At least 4 dogs found abandoned by dumpsters in Augusta in less than 3 months


AUGUSTA, Ga. (WJBF)– Coverage you can count on  is taking a deeper look into reports of dumping and abandoning dogs. Those acts are becoming more and more prevalent in the Garden City. Just this past week, two were found near trash piles.

And in less than 4 months, at least 4 dogs have been rescued from dump sites in Augusta by one non-profit. But the woman overseeing the mission to the save dogs believes there are still more out there.

“I have no idea why anyone would dump any kind of animal. No animal deserves this,” Lauren Romero who found one of the two abandoned dogs told me.

Romero works near Interstate Parkway and drives into Conway Cul-De-Sac, also a frequent dump site, at least every other day to make sure there are no abandoned animals. Thursday, though, she found more than piles of trash.
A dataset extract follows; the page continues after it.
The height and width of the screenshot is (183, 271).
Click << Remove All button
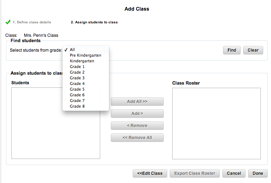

“I came up here, and I noticed there was a kennel right here. I found the dog. He just kind of walked out of the woods as soon as I walked over here to this kennel. He was happy to be found, and I wish I could have loved on him, but he was… nasty,” Romero said.

The other puppy, Ariel, is 9 weeks old. She was found next to a dumpster off of Lumpkin Road Tuesday. “In a crate that was too small for her, and she is tiny,” Robin Mitchell, Founder of Saving the Chain Dogs, said. “She was covered in feces and urine, and the crate was covered in feces and urine.”
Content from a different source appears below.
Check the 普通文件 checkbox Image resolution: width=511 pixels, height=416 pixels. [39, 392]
Mitchell believes Ariel is in decent health besides being underweight, but Phoenix has a different story. “His back, right leg he is limping on, so I feel that is a previous injury. His tail has been cut in half and missing,” Mitchell explained. “What is left of the tail is so crinkled up, it appears to have been beaten with a mallet.”

Both dogs are in temporary foster homes until they are shipped to a rescue in New York, where animal laws are more strict.

“There is of course anti-tethering, which we are just now working on here. There’s spay and neutering laws, ordinances for breeding, then of course, breeding licenses,” Mitchell said.  She is working hand-in hand with Aiken’s animal control, and she helped pass the anti-tethering ordinance there this year.

She said it is crucial stricter ordinances are developed and enforced in the CSRA.

“We are going to start finding them dead in these crates,” Mitchell told me.

It’s going to take a community effort to fix this problem. If you pass dump sites, it’s never a bad idea to check and make sure no furry friends are trapped.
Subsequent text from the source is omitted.